Jeong Ho-young got his dream job in December 2019, when he became CEO of LG Display (LGD). His role would be to speed up the transition from LCDs to OLEDs, which his predecessor had started. LGD had opted to concentrate on OLED TV panels and then dabble in smartphones, while competitor Samsung Display did the opposite.

His job became more difficult when the Gen 8.5 OLED fab in Guangzhou, China, took until Q321 to reach full capacity, a one year delay. But he got a break when the pandemic hit and raised demand for TV and IT panels, faster than the Chinese large area capacity growth. Starting in early 2020, panel prices and demand more than doubled through Q421. Even Samsung Visual (it’s TV business) took an interest in OLEDs and opened up discussions to buy 2 million OLED panels from LGD. LGD’s plan to keep much of its old LCD capacity going until OLEDs could carry the burden of the large capex needed to fund the change out of LCD and to OLED and the imbedded depreciation was working. LG said it would keep some of the LCD capacity for IT.
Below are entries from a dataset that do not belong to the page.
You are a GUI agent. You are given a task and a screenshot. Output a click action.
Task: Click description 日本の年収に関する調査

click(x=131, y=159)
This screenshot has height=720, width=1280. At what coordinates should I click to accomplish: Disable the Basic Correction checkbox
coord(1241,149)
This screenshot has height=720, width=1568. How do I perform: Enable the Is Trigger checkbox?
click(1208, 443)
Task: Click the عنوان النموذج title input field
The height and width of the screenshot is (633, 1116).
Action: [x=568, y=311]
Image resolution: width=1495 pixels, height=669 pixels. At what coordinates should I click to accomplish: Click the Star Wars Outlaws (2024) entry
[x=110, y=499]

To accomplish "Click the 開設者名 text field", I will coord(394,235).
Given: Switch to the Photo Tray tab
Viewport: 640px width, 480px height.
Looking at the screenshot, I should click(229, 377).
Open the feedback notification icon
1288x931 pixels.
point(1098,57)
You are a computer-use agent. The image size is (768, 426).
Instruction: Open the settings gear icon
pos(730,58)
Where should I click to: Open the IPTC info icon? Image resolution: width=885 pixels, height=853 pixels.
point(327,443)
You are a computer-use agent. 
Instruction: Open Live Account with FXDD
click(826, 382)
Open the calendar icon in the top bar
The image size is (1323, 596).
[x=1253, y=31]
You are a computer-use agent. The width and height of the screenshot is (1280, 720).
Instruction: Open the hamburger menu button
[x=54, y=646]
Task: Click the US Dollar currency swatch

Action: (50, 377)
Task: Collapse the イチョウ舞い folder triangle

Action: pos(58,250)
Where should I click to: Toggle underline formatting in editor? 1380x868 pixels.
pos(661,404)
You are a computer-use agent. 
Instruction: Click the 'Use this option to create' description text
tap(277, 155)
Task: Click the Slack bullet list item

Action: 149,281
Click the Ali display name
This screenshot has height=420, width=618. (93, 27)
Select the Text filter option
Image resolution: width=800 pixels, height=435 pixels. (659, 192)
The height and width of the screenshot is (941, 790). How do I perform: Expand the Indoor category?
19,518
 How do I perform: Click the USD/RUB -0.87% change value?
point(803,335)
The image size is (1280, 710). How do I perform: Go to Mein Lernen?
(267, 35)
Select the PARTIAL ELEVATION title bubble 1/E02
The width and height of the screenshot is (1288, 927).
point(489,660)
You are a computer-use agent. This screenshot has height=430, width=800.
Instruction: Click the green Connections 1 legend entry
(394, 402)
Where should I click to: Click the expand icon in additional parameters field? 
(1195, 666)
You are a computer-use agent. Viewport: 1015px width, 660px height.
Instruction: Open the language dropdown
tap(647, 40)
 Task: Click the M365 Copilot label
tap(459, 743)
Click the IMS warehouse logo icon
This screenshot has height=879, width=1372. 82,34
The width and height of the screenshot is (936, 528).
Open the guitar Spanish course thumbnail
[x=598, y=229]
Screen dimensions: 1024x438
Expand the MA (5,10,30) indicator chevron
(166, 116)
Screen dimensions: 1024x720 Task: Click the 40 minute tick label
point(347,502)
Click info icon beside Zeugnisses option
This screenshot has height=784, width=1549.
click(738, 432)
But the display world changed in 2022, as demand contracted, prices fell, some below 2019 levels, and Chinese large area LCD capacity expanded. Samsung Visual’s TV business was shrinking so they lost interest in LGS’s OLEDs, at least for 2022. Jeong’s plan to maintain the LCD capacity as long as it was cash positive was hit by Q222’s negative free cash flow.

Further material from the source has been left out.